What the task requires
Rewrite the entries below with every "magnifier" changed to "magnifying glass", leaving all other text as it is.

# Start of Excerpted records

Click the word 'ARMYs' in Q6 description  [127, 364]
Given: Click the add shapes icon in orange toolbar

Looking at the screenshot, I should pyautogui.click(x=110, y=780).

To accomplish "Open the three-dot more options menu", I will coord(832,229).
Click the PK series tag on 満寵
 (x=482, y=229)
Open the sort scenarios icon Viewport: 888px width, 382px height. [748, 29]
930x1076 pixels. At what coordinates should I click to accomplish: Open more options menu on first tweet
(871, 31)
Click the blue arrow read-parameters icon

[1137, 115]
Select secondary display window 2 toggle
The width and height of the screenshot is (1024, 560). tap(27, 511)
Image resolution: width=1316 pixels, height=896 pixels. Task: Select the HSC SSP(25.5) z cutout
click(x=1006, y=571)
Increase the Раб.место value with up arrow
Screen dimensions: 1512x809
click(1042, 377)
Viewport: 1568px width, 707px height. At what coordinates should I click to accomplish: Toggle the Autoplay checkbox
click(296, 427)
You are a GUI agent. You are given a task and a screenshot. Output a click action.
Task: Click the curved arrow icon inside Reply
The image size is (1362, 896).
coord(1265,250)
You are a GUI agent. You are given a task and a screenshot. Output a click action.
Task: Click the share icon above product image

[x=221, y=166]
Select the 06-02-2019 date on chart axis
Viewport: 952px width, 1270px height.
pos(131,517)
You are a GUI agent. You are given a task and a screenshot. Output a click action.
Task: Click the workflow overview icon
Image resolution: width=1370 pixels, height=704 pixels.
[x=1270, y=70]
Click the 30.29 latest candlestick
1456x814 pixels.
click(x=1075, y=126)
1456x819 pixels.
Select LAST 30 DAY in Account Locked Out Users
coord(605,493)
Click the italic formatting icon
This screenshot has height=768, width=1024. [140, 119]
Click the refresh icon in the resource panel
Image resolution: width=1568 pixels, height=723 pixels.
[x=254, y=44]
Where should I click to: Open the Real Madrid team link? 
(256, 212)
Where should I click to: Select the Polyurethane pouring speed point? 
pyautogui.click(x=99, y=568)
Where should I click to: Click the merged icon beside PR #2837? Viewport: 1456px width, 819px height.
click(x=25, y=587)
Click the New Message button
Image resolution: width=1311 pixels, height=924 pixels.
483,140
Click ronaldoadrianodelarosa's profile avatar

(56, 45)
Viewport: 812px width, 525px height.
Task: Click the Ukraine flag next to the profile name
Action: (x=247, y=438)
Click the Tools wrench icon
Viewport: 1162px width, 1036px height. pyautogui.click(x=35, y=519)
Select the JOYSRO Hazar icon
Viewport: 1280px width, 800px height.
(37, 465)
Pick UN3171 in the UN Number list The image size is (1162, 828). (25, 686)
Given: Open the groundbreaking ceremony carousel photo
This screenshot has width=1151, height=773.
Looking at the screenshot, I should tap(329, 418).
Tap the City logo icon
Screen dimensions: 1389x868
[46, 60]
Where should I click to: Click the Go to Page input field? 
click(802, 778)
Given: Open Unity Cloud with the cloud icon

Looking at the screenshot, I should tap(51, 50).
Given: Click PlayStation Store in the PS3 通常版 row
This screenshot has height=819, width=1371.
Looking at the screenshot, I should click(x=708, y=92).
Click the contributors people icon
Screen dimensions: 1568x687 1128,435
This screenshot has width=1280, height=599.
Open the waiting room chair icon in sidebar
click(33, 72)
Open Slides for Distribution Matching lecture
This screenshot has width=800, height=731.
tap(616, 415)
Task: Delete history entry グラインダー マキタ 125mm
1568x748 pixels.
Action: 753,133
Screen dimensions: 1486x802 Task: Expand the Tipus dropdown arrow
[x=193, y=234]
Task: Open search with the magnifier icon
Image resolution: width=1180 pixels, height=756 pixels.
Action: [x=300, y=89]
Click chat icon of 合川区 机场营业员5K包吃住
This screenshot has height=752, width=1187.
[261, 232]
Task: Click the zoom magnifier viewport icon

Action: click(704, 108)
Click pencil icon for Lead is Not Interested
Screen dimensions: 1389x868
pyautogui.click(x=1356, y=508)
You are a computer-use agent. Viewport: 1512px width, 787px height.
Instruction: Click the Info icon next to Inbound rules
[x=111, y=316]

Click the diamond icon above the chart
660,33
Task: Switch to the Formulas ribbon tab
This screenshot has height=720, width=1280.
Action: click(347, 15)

# End of Excerpted records

Written reply
Click the word 'ARMYs' in Q6 description  [127, 364]
Given: Click the add shapes icon in orange toolbar

Looking at the screenshot, I should pyautogui.click(x=110, y=780).

To accomplish "Open the three-dot more options menu", I will coord(832,229).
Click the PK series tag on 満寵
 (x=482, y=229)
Open the sort scenarios icon Viewport: 888px width, 382px height. [748, 29]
930x1076 pixels. At what coordinates should I click to accomplish: Open more options menu on first tweet
(871, 31)
Click the blue arrow read-parameters icon

[1137, 115]
Select secondary display window 2 toggle
The width and height of the screenshot is (1024, 560). tap(27, 511)
Image resolution: width=1316 pixels, height=896 pixels. Task: Select the HSC SSP(25.5) z cutout
click(x=1006, y=571)
Increase the Раб.место value with up arrow
Screen dimensions: 1512x809
click(1042, 377)
Viewport: 1568px width, 707px height. At what coordinates should I click to accomplish: Toggle the Autoplay checkbox
click(296, 427)
You are a GUI agent. You are given a task and a screenshot. Output a click action.
Task: Click the curved arrow icon inside Reply
The image size is (1362, 896).
coord(1265,250)
You are a GUI agent. You are given a task and a screenshot. Output a click action.
Task: Click the share icon above product image

[x=221, y=166]
Select the 06-02-2019 date on chart axis
Viewport: 952px width, 1270px height.
pos(131,517)
You are a GUI agent. You are given a task and a screenshot. Output a click action.
Task: Click the workflow overview icon
Image resolution: width=1370 pixels, height=704 pixels.
[x=1270, y=70]
Click the 30.29 latest candlestick
1456x814 pixels.
click(x=1075, y=126)
1456x819 pixels.
Select LAST 30 DAY in Account Locked Out Users
coord(605,493)
Click the italic formatting icon
This screenshot has height=768, width=1024. [140, 119]
Click the refresh icon in the resource panel
Image resolution: width=1568 pixels, height=723 pixels.
[x=254, y=44]
Where should I click to: Open the Real Madrid team link? 
(256, 212)
Where should I click to: Select the Polyurethane pouring speed point? 
pyautogui.click(x=99, y=568)
Where should I click to: Click the merged icon beside PR #2837? Viewport: 1456px width, 819px height.
click(x=25, y=587)
Click the New Message button
Image resolution: width=1311 pixels, height=924 pixels.
483,140
Click ronaldoadrianodelarosa's profile avatar

(56, 45)
Viewport: 812px width, 525px height.
Task: Click the Ukraine flag next to the profile name
Action: (x=247, y=438)
Click the Tools wrench icon
Viewport: 1162px width, 1036px height. pyautogui.click(x=35, y=519)
Select the JOYSRO Hazar icon
Viewport: 1280px width, 800px height.
(37, 465)
Pick UN3171 in the UN Number list The image size is (1162, 828). (25, 686)
Given: Open the groundbreaking ceremony carousel photo
This screenshot has width=1151, height=773.
Looking at the screenshot, I should tap(329, 418).
Tap the City logo icon
Screen dimensions: 1389x868
[46, 60]
Where should I click to: Click the Go to Page input field? 
click(802, 778)
Given: Open Unity Cloud with the cloud icon

Looking at the screenshot, I should tap(51, 50).
Given: Click PlayStation Store in the PS3 通常版 row
This screenshot has height=819, width=1371.
Looking at the screenshot, I should click(x=708, y=92).
Click the contributors people icon
Screen dimensions: 1568x687 1128,435
This screenshot has width=1280, height=599.
Open the waiting room chair icon in sidebar
click(33, 72)
Open Slides for Distribution Matching lecture
This screenshot has width=800, height=731.
tap(616, 415)
Task: Delete history entry グラインダー マキタ 125mm
1568x748 pixels.
Action: 753,133
Screen dimensions: 1486x802 Task: Expand the Tipus dropdown arrow
[x=193, y=234]
Task: Open search with the magnifying glass icon
Image resolution: width=1180 pixels, height=756 pixels.
Action: [x=300, y=89]
Click chat icon of 合川区 机场营业员5K包吃住
This screenshot has height=752, width=1187.
[261, 232]
Task: Click the zoom magnifying glass viewport icon

Action: click(704, 108)
Click pencil icon for Lead is Not Interested
Screen dimensions: 1389x868
pyautogui.click(x=1356, y=508)
You are a computer-use agent. Viewport: 1512px width, 787px height.
Instruction: Click the Info icon next to Inbound rules
[x=111, y=316]

Click the diamond icon above the chart
660,33
Task: Switch to the Formulas ribbon tab
This screenshot has height=720, width=1280.
Action: click(347, 15)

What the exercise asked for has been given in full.